Making in Baltimore: Open Works Exhibit 2017 (Photo: Philipsen) |
Heading on the Gowanus Expressway in New York towards the Verrazano Bridge, one gets an upper story view of Brooklyn's industrial waterfront, one of the nation's petri dishes of post industrial reinvention. Many of the stately multistory industrial buildings, pressing hard against the edge of the elevated expressway, are no longer vacant. A particular handsome and stately collection of buildings advertises its new content with a long line of banners. Makerspace is one of the new uses. Co-location of multi-use innovation hubs, Forbes calls this, specifically the re-birth of Brooklyn's 1906 Bush Terminal as "Industry City". The once largest multi-tenant industrial property in the United States was a trailblazer 112 years ago. Can it be a trailblazer once again, this time for integrated industries of a new age of making in the US?
Industry City, Brooklyn (Photo: Philipsen) |
In Baltimore the scale of the same idea is naturally smaller, but the dream is the same. Baltimore's most famous maker space sits in City Garage and is dubbed Foundery Place as part of Kevin Plank's reclamation of a Baltimore former municipal bus garage on the waterfront and his own corporate foray into local production. But what caught the SUN's attention is a maker space in a much less illustrious location on Greenmount Avenue, an endeavor, funded and supported by the non-profit Deutsch Foundation and conceived as part of the Station North art eco system.
Whether in Brooklyn, at Sagamore or in Greenmount West, the idea is once again to integrate industries to realize synergies. A hub for learning, making and technology that can reignite making in new ways. But this time, the motor is art and the goal isn't foreign trade but local production and consumption through workforce development, job training, re-entry and job creation for those left behind in the shift from industrial production to knowledge, service and research.
Open Works Executive Director Will Holman, an architect by training, has studied maker spaces around the world, their history and presence and their potential in an age of accelerated innovation before his space even opened two years ago.
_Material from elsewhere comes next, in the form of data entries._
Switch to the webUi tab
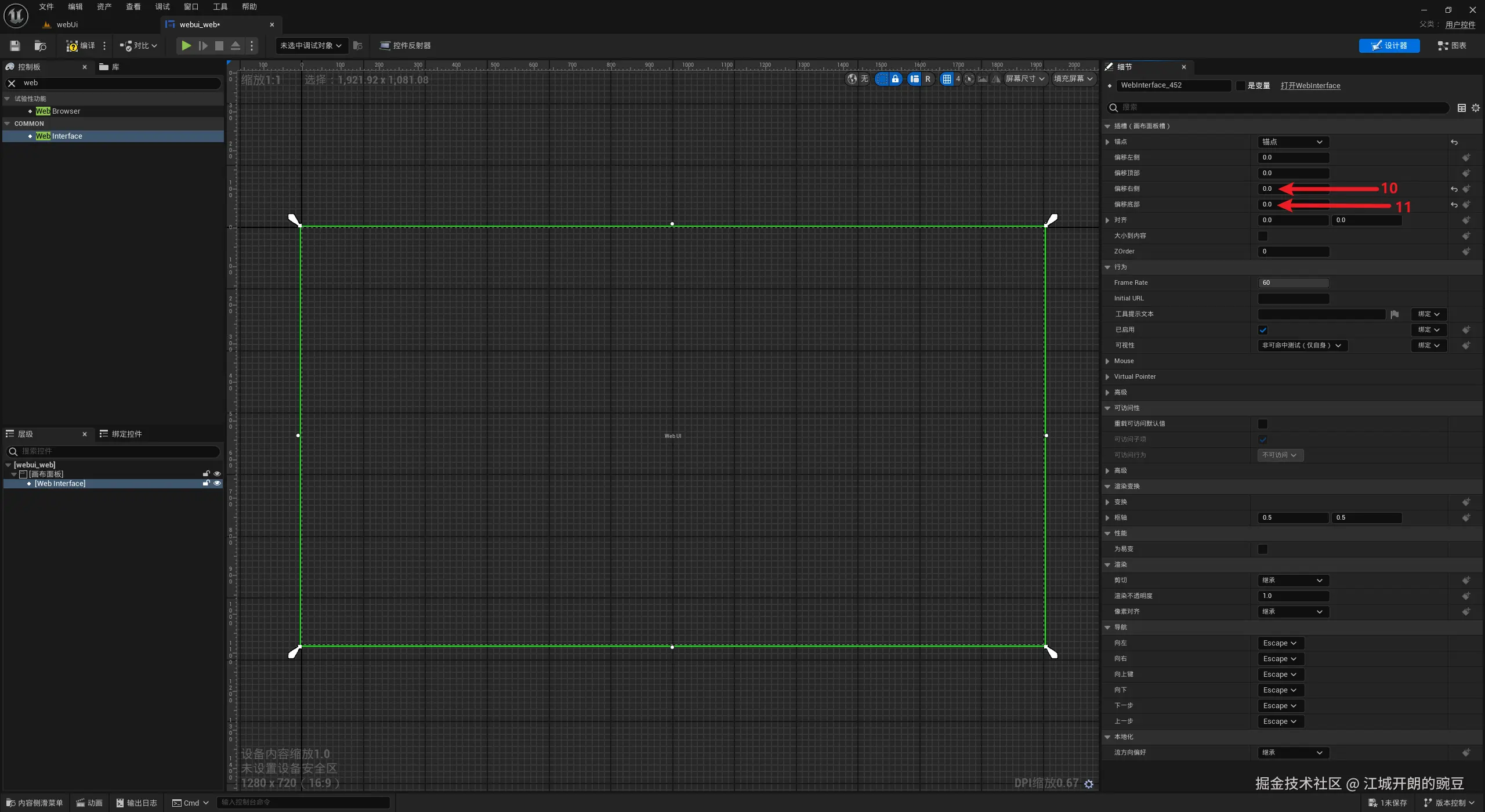1485x812 pixels. [x=67, y=25]
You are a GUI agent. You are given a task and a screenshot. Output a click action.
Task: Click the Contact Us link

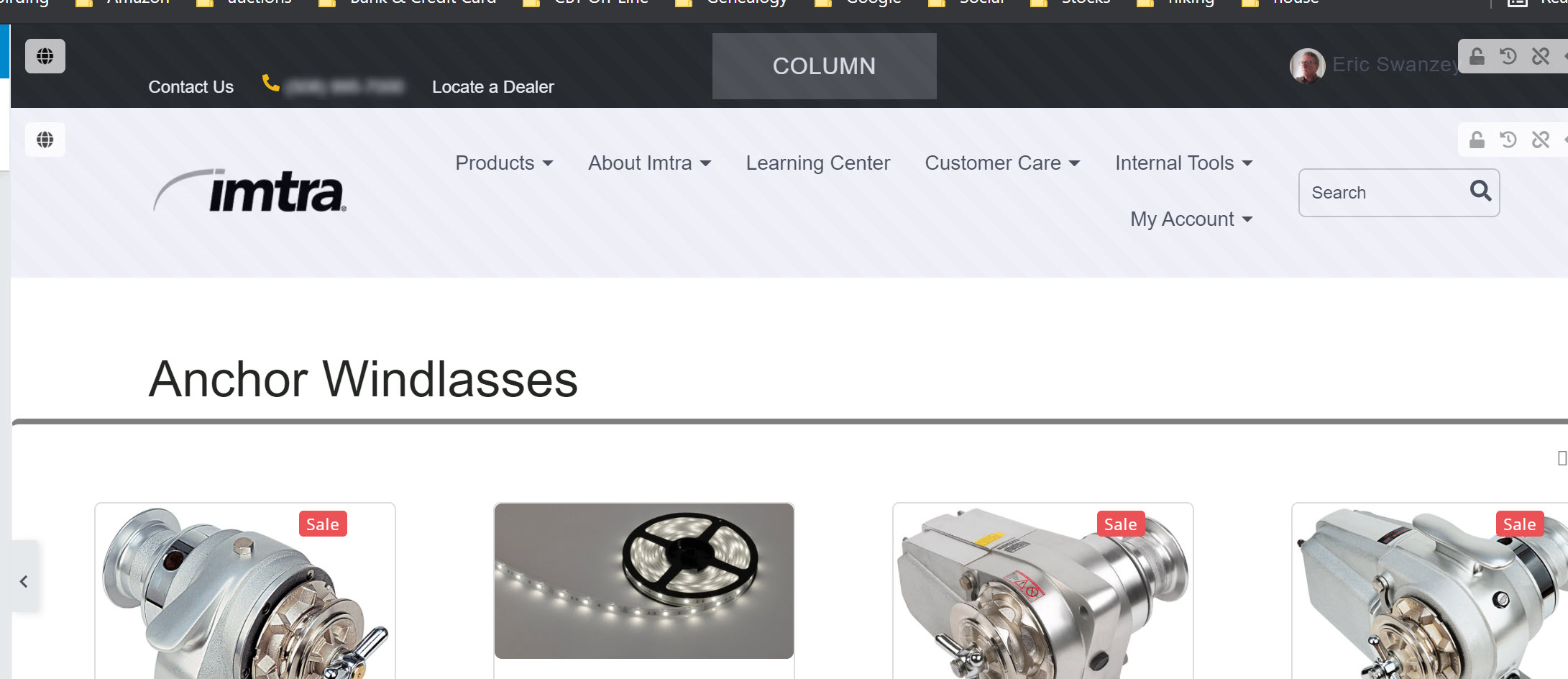click(191, 87)
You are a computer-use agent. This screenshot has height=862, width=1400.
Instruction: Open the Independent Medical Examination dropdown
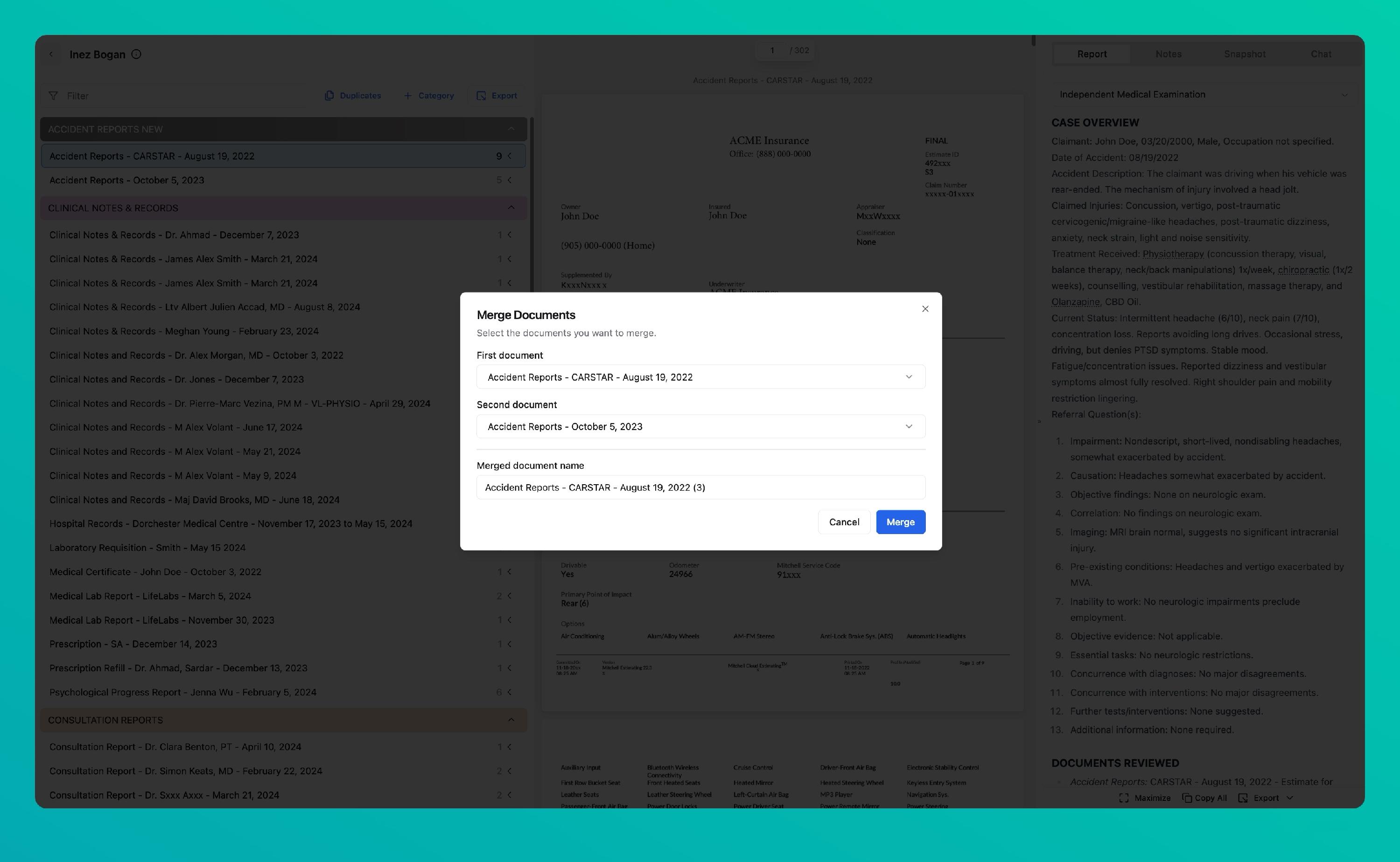1203,95
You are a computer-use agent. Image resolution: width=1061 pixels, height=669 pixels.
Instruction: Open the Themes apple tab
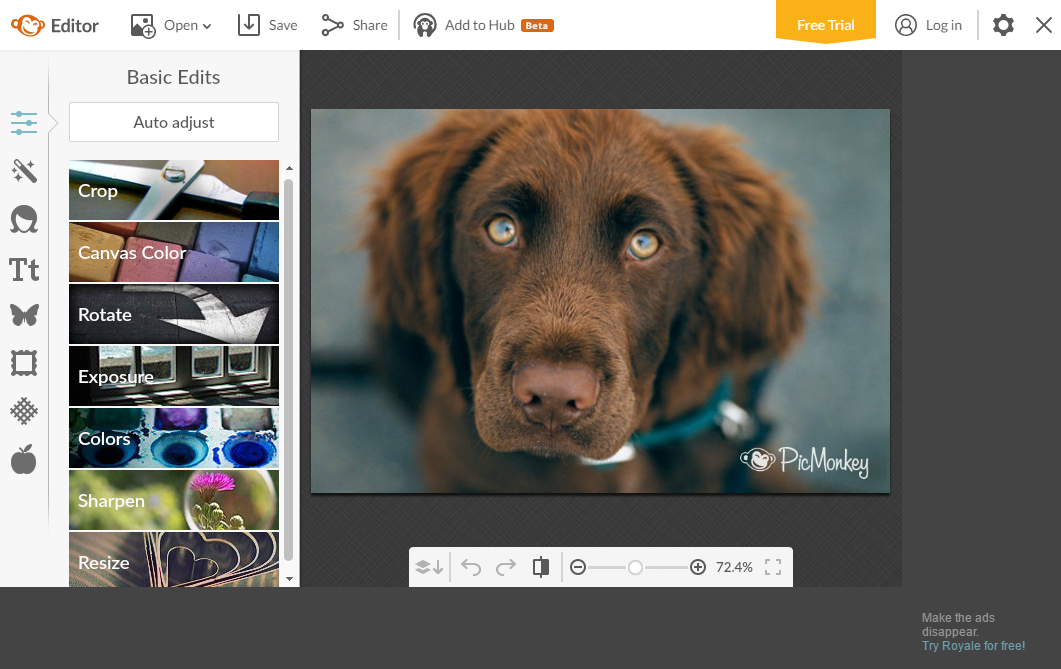(24, 459)
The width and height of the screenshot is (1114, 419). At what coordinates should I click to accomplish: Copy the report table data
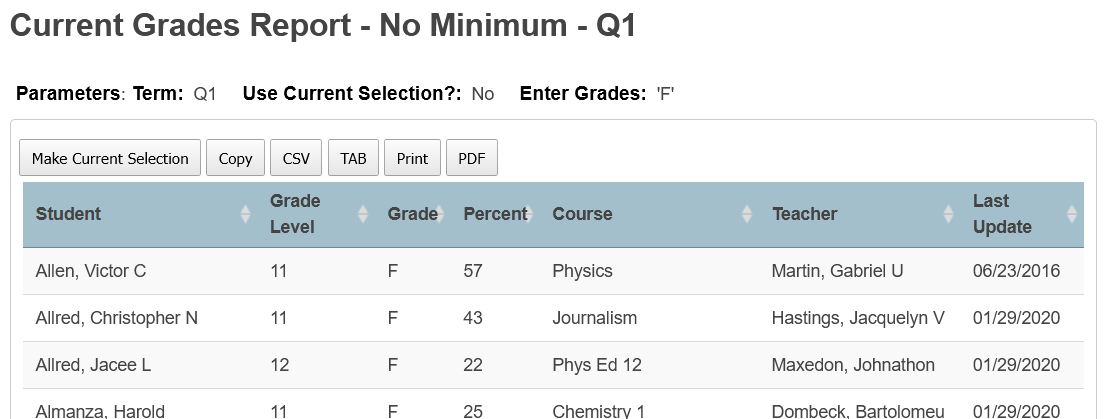pos(235,158)
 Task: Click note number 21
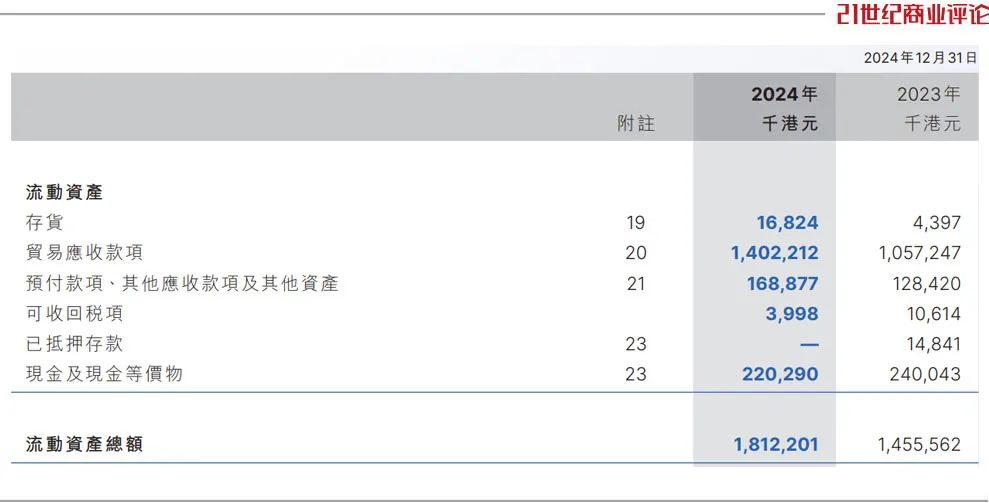click(x=636, y=284)
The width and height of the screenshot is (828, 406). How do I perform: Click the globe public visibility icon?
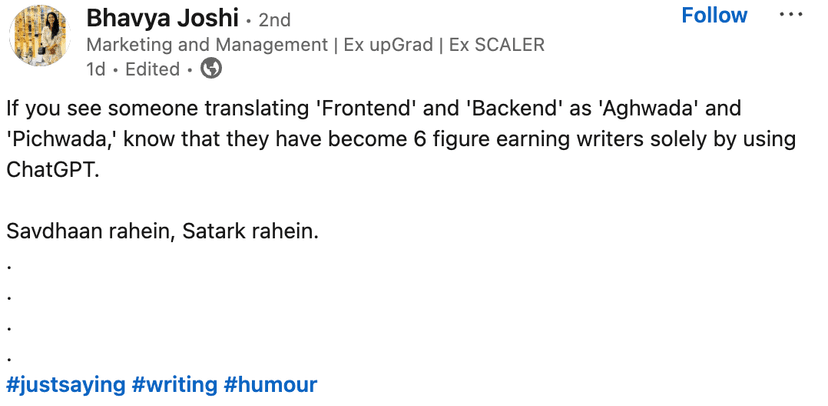tap(211, 69)
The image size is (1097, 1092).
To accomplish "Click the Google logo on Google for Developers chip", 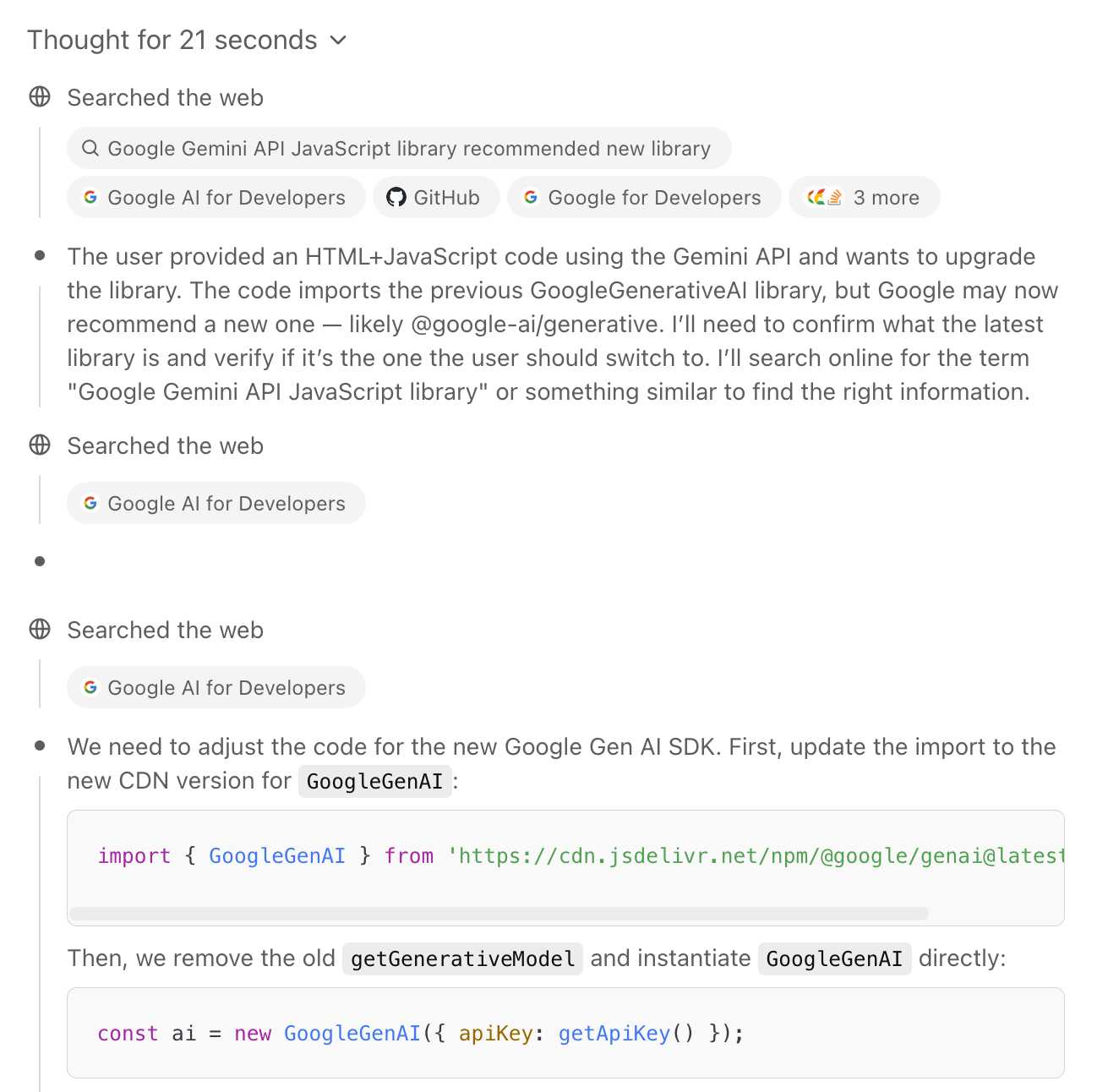I will (531, 198).
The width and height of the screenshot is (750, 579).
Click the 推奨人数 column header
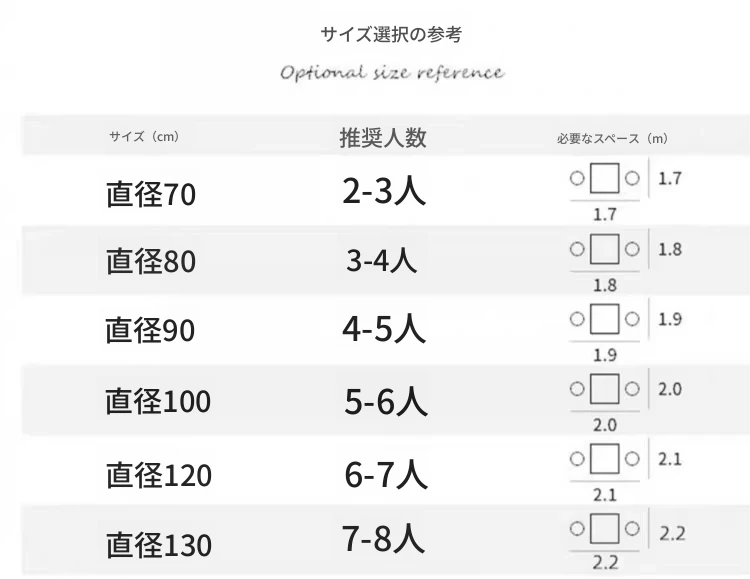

I have reported about his dream baby several times in this space. (here, and here).
Open Works is a 34,000 SF non-profit that provides "access to tools and technology and knowledge" said Will Holman, General Manager in a presentation about the project the evening before the ribbon cutting. Open Works is a project of The Baltimore Arts Realty Corporation (BARCO), a non-profit real estate development corporation focused on neighborhood revitalization and economic development in Baltimore City. (Article of Sept 20, 2016)As the SUN reports, the concepts of training and providing expensive tools for those who need them to produce their ideas on a lease basis has now been expanded into contract work.
The cavernous lower floor of the Open Works Maker facility (Photo: Philipsen) |
The new workshop will allow the center to expand the commercial work it’s been doing for about a year, rather than working around members and equipment reservations. It features a full wood shop with an industrial-scale CNC router that can quickly turn out furniture, signs and other items. (SUN)During the last holiday season Open Works makers produced articles from recycled MTA bus stop signs and CNC routed wood product were a hit when they were sold in a pop-up shop at the corner of Charles and North Avenue. The articles were quirky and authentically Baltimore. The pop-up space is now supposed to run all year long. Open Work's Production, meanwhile, is moving to the next level with an order from the furniture chain store Room and Board.
In a city that has shed 92.3% of its industrial jobs between 1996 and 2016, craft production like the one in Open Works is just a drop in the bucket. Still, maker spaces are small scale experiments of a new concept of making. Can production of the future can happen in small, shared facilities or even your own basement or garage thanks to new tools and technologies such as 3-D printers? Instead of in the huge and capital intensive corporate production facilities of the past? Can it be highly customized, made in small batches instead of the assembly line which required economy of scale? And, most importantly, can it be local, close to the consumer instead of in China or other far away cheap labor places?
Cutting wood with a CNC router at Open Works (Photo: Philipsen) |
If the answer is yes to some of these questions, it is because of technology and not because of federal trade wars. And the winners won't be coal, steel and automobiles, but new products, many of which we haven't even thought of. It is good that Baltimore with its rich tradition of making is part of experimenting and dreaming.